From Kaiserreich


The National Diet Building will be completed in 1936

Tokyo (東京, Tōkyō?) is the Capital of Japan


Tokyo's rise to importance can be largely attributed to two men: Tokugawa Ieyasu and Emperor Meiji. Tokugawa Ieyasu made Edo (the forerunner of Tokyo) his base. When he became shogun in 1603, the town began to grow into the capital of his nationwide military government. It became one of the largest cities in the world with a population topping one million by the 18th century. It became the de facto capital of Japan even while the emperor lived in Kyoto, the imperial capital.

After about 263 years, the shogunate was overthrown under the banner of restoring imperial rule. In 1869, the 17-year-old Emperor Meiji moved to Edo, which was renamed "Tokyo" ("Eastern Capital") the year before. Tokyo was already the nation's political and cultural center, and the emperor's residence made it a de facto imperial capital as well with the former Edo Castle becoming the Imperial Palace. The National Diet Building is almost completed and will be inaugurated at the beginning of 1936.

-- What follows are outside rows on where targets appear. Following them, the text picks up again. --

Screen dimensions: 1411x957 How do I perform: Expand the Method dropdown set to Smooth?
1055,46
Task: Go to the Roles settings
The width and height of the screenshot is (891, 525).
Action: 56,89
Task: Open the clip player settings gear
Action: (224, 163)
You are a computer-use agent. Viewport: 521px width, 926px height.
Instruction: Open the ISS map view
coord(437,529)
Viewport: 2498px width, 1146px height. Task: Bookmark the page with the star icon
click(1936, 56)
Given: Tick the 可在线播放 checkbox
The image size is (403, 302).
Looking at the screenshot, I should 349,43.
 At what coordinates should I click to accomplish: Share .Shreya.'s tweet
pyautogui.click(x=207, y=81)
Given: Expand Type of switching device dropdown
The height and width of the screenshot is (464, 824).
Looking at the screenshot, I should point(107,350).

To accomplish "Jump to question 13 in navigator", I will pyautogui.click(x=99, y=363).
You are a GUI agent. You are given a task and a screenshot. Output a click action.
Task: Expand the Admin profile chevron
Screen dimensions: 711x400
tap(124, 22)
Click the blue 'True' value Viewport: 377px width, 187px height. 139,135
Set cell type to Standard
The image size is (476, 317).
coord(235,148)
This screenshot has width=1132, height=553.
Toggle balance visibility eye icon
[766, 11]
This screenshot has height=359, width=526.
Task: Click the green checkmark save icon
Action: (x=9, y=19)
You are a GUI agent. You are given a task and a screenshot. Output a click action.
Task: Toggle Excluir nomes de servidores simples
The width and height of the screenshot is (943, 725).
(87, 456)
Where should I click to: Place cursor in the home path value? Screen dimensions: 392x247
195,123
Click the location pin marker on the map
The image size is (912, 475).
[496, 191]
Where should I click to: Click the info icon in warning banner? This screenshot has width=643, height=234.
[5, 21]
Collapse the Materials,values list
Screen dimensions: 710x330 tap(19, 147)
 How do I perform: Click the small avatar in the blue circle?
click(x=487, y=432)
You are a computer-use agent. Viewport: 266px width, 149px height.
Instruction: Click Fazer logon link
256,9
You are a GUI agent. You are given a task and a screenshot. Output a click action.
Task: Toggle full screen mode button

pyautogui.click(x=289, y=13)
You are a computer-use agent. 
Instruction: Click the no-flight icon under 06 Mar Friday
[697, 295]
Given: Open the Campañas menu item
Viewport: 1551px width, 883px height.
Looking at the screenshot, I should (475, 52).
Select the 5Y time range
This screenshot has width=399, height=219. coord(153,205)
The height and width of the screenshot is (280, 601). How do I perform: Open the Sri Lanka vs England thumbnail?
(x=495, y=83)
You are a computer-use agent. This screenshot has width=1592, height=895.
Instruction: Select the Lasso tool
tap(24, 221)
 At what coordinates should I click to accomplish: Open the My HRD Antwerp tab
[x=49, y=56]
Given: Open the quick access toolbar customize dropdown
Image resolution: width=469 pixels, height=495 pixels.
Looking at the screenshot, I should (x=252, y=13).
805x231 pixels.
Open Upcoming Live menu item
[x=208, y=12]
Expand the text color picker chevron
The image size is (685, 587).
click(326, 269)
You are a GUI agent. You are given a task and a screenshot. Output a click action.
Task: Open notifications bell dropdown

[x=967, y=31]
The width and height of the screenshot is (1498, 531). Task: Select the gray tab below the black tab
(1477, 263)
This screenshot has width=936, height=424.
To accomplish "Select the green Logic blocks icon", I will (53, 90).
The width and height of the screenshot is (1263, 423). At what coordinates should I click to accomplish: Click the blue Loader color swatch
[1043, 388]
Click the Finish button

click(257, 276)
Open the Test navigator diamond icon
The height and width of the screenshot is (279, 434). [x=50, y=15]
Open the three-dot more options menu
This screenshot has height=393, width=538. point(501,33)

Central Tokyo, like Osaka, has been designed since about the turn of the century (1900) to be centered around major train stations in a high-density fashion, so suburban railways were built relatively cheaply at street level and with their own right-of-way. This differs from other world cities, such as Los Angeles, that are low-density and automobile-centric. Though expressways have been built, the basic design has not changed to this day.

Tokyo was hit by powerful earthquakes in 1703, 1782, 1812, 1855 and 1923. The 1923 earthquake, with an estimated magnitude of 8.3, killed 142,000 people.